=== RECORD EXCERPTS ===

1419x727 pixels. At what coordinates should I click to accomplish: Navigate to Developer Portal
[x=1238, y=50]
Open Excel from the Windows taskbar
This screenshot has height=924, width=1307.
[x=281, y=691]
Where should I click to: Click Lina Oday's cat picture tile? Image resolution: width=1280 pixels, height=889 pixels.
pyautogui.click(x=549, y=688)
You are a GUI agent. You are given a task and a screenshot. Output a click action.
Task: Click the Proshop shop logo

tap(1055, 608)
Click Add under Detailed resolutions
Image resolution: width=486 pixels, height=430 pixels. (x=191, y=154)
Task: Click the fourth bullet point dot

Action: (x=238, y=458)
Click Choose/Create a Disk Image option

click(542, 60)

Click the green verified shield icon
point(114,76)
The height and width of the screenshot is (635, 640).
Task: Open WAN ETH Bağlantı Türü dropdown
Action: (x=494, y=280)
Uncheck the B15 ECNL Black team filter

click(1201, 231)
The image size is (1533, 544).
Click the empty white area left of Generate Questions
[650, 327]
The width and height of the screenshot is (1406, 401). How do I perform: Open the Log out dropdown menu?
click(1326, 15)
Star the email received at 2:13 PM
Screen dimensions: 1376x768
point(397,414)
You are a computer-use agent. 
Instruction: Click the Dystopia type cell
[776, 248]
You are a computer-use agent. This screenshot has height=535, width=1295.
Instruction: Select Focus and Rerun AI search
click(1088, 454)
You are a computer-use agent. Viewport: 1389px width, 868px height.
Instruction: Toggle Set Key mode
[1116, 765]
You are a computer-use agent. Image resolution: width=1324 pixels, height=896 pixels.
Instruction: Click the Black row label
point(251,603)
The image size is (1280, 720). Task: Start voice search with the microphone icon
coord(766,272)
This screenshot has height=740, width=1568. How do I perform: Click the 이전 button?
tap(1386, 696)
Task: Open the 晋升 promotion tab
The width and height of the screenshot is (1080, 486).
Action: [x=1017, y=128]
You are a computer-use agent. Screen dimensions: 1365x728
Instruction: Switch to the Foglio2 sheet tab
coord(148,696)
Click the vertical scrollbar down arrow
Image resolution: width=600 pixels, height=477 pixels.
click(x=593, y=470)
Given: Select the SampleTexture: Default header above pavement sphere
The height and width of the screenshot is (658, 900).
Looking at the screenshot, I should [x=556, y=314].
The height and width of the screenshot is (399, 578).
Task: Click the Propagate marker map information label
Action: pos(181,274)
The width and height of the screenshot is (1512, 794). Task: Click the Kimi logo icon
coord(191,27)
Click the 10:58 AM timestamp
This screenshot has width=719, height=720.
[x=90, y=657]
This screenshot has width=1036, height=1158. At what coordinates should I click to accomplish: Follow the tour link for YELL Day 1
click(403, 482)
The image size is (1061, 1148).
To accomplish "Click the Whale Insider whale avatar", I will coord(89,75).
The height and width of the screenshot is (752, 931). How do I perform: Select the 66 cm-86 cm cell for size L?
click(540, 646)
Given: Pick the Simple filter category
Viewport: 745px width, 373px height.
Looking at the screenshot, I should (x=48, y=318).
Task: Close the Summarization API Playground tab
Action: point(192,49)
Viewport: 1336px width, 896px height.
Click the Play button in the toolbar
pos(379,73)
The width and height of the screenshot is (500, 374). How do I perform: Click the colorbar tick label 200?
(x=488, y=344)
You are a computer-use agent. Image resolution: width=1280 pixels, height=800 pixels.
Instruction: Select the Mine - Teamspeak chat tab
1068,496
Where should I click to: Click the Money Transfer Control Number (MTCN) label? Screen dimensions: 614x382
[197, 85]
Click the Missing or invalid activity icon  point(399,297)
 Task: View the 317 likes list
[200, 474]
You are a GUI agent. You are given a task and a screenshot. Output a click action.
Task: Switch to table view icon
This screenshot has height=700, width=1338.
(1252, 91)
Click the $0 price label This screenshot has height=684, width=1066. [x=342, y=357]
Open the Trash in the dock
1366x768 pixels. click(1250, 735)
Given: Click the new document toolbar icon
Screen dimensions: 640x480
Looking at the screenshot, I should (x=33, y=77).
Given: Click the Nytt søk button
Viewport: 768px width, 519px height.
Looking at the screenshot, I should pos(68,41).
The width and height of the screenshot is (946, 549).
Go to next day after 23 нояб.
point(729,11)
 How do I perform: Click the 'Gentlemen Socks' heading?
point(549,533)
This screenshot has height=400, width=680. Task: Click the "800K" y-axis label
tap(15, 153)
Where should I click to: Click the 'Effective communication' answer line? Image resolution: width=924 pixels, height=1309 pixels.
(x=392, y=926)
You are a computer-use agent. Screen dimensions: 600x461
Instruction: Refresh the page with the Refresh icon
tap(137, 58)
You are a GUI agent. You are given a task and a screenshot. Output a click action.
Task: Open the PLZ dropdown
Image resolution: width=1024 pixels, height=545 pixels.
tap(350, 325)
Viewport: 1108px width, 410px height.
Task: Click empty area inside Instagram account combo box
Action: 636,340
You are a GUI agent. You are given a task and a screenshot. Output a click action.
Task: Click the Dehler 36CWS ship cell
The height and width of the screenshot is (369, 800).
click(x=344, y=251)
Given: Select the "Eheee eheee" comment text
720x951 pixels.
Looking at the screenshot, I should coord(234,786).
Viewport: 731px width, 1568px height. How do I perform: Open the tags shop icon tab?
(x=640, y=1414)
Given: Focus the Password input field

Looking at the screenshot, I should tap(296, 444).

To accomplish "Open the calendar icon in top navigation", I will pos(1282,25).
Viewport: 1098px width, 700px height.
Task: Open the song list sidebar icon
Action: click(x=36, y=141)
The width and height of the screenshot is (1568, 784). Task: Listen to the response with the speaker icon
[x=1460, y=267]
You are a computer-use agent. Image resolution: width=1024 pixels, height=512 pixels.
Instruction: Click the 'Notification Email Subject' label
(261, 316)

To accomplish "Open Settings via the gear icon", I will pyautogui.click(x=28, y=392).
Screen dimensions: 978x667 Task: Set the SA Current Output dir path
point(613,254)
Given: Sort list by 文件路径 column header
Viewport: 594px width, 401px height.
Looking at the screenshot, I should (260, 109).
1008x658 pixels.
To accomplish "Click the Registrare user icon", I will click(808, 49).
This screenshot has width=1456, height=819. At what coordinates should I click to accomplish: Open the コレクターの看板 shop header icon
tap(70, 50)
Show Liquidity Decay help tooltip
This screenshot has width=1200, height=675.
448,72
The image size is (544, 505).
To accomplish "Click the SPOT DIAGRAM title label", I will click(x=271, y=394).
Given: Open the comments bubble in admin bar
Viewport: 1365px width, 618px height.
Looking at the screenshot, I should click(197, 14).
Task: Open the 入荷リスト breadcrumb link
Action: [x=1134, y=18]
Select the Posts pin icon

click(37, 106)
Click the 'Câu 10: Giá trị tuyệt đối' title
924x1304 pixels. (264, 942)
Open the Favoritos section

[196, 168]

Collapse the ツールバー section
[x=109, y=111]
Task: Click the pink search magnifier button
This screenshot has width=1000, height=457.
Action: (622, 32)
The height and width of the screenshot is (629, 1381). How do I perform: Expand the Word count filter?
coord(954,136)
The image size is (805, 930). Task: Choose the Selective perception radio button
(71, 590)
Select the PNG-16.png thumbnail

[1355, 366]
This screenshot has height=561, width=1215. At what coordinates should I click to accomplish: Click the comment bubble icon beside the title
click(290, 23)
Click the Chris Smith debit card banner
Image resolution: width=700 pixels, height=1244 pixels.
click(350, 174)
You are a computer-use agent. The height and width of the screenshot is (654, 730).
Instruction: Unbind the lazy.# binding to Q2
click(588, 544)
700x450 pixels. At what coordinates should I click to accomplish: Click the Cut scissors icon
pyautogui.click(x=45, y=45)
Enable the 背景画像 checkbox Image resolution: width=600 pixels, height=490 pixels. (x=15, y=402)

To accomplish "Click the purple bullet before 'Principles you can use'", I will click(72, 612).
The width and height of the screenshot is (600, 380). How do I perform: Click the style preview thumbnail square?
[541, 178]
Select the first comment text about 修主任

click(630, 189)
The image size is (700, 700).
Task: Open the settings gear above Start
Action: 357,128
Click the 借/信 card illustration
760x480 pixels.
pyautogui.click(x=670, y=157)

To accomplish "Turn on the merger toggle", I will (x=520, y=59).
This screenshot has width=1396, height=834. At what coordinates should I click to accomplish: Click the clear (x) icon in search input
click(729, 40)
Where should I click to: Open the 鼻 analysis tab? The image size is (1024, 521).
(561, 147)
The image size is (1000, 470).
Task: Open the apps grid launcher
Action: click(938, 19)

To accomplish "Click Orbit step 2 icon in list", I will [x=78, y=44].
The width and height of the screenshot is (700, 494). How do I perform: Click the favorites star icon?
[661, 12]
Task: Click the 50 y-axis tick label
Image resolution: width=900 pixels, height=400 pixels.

===

◆ PROBLEM ◆
The lines sought are those in the data above that include the string "computer"; copy each one.

◆ RESPONSE ◆
You are a computer-use agent. 
You are a computer-use agent. This screenshot has height=535, width=1295.
You are a computer-use agent. Viewport: 1389px width, 868px height.
You are a computer-use agent. Image resolution: width=1324 pixels, height=896 pixels.
You are a computer-use agent. Screen dimensions: 1365x728
You are a computer-use agent. Image resolution: width=1280 pixels, height=800 pixels.
You are a computer-use agent. Screen dimensions: 600x461
You are a computer-use agent. Image resolution: width=1024 pixels, height=512 pixels.
You are a computer-use agent. The height and width of the screenshot is (654, 730).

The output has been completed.